- **WHAT YOU SHOULD DO**:
Copy each of the lines below word for word, leaving out the pictures.

- **MATERIAL PROVIDED**:
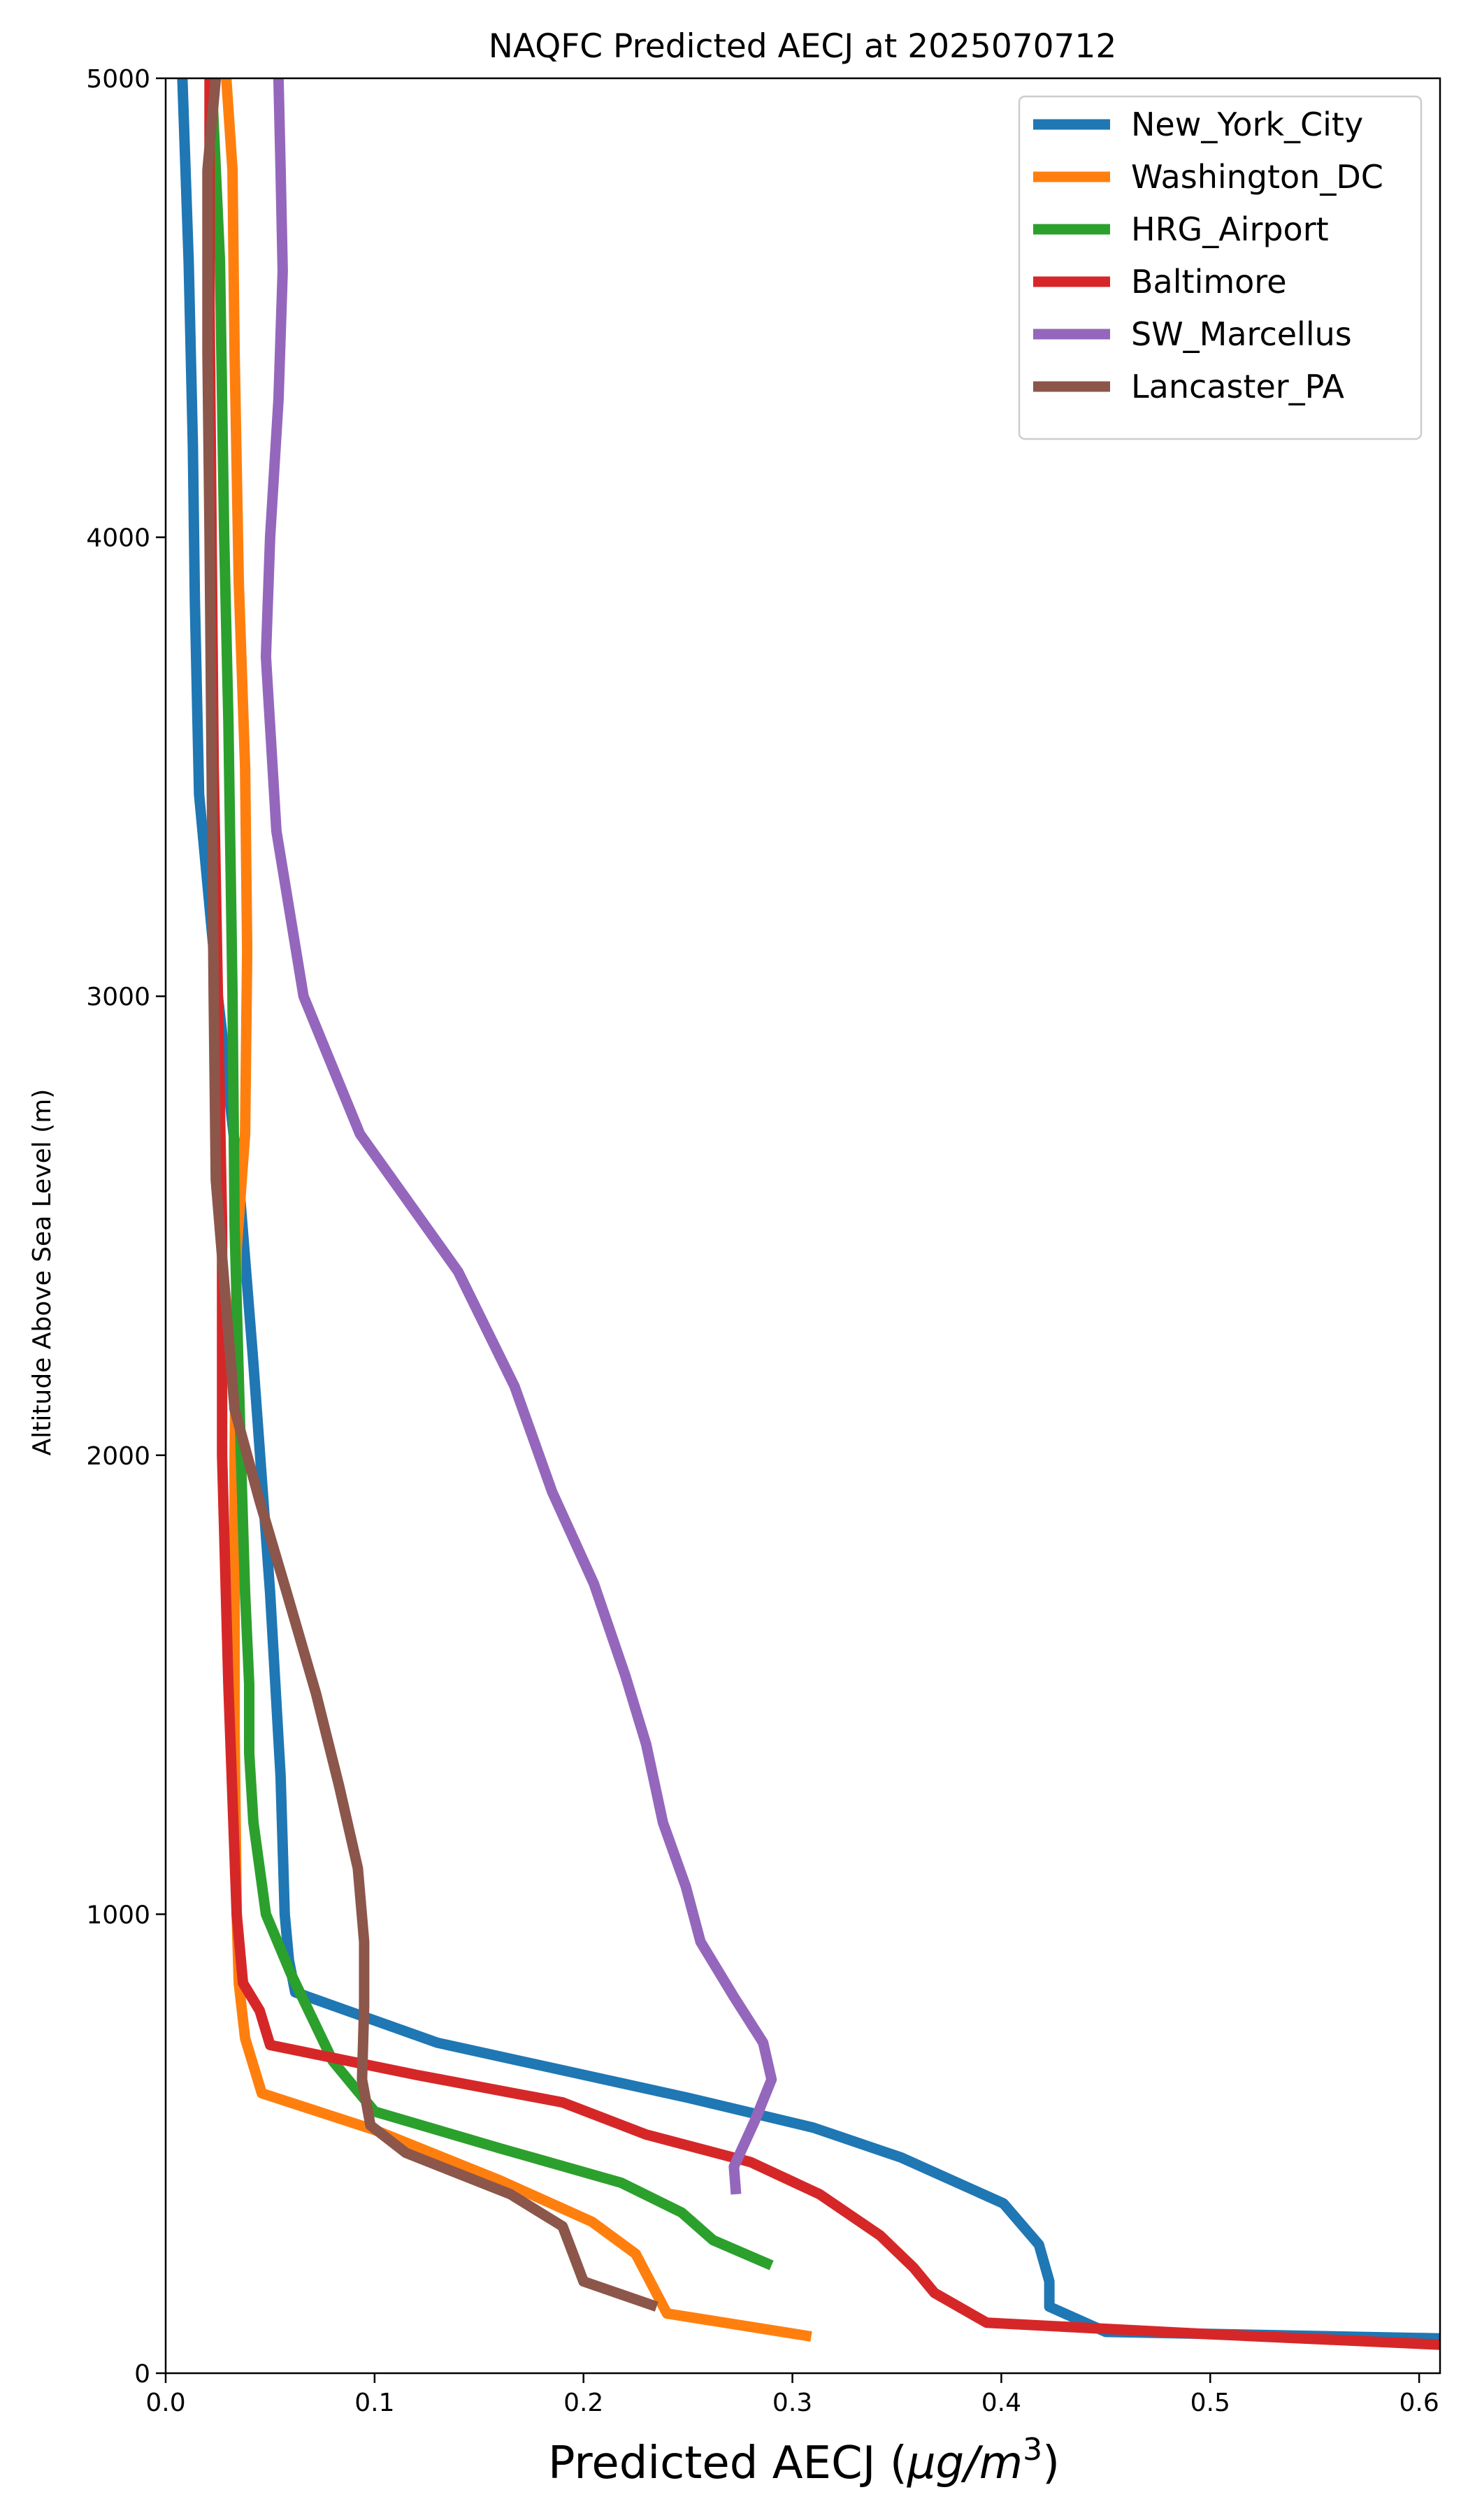  I want to click on y-tick-label: 3000, so click(118, 997).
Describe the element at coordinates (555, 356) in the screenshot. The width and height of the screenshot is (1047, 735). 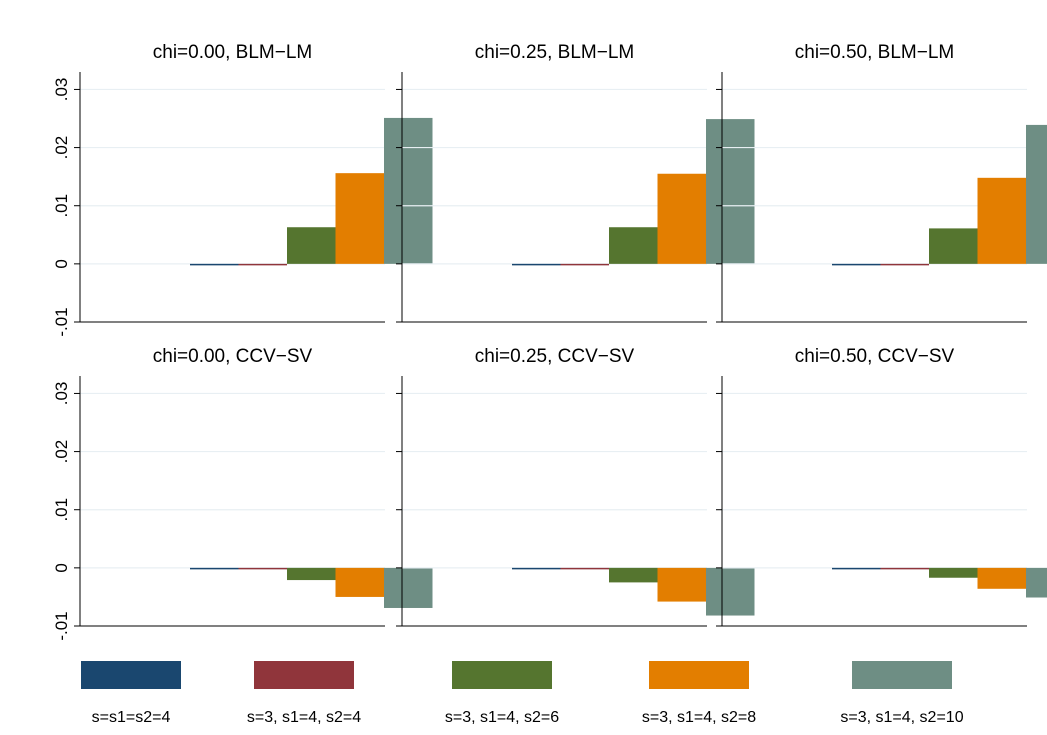
I see `panel-title: chi=0.25, CCV−SV` at that location.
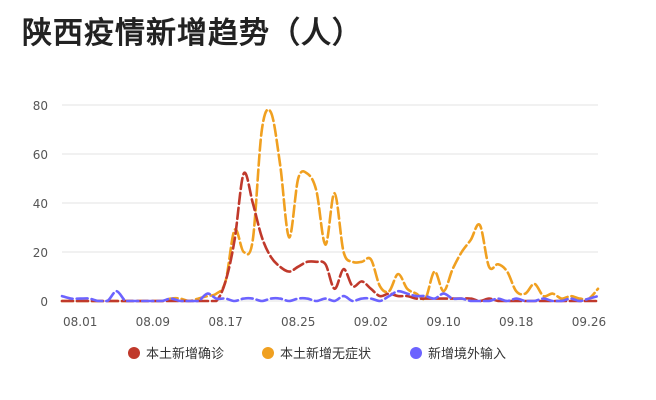 This screenshot has width=656, height=400. I want to click on legend-label: 本土新增确诊, so click(185, 354).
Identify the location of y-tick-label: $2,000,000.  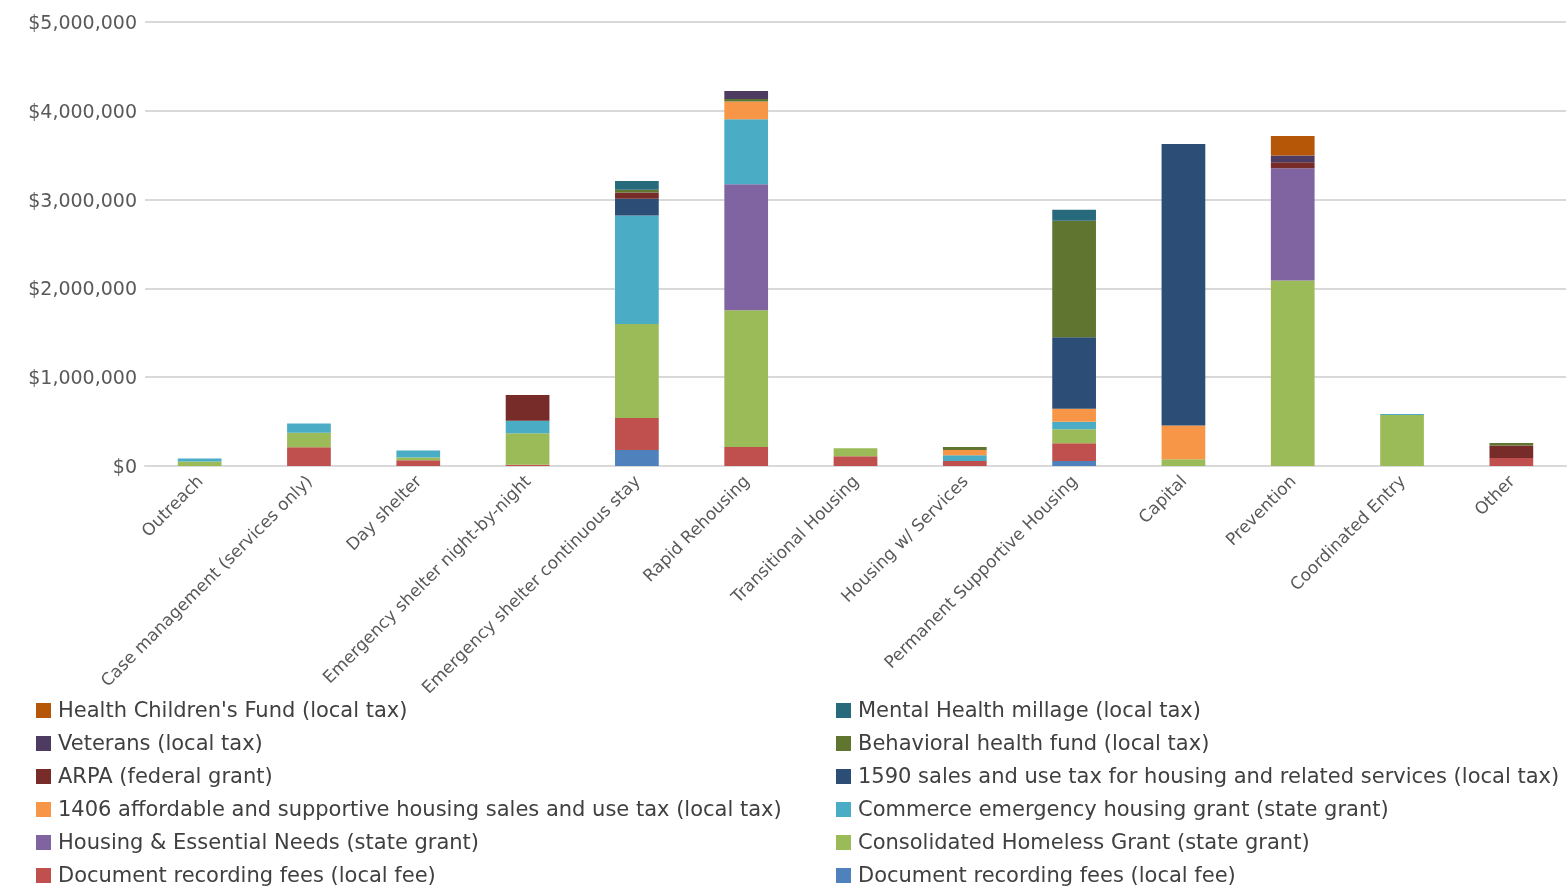
(82, 288).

- **ANSWER TO THE EXERCISE**:
  I want to click on y-tick-label: 3000, so click(118, 997).
Describe the element at coordinates (555, 356) in the screenshot. The width and height of the screenshot is (1047, 735). 
I see `panel-title: chi=0.25, CCV−SV` at that location.
 This screenshot has width=656, height=400. I want to click on legend-label: 本土新增确诊, so click(185, 354).
Identify the location of y-tick-label: $2,000,000.  
(82, 288).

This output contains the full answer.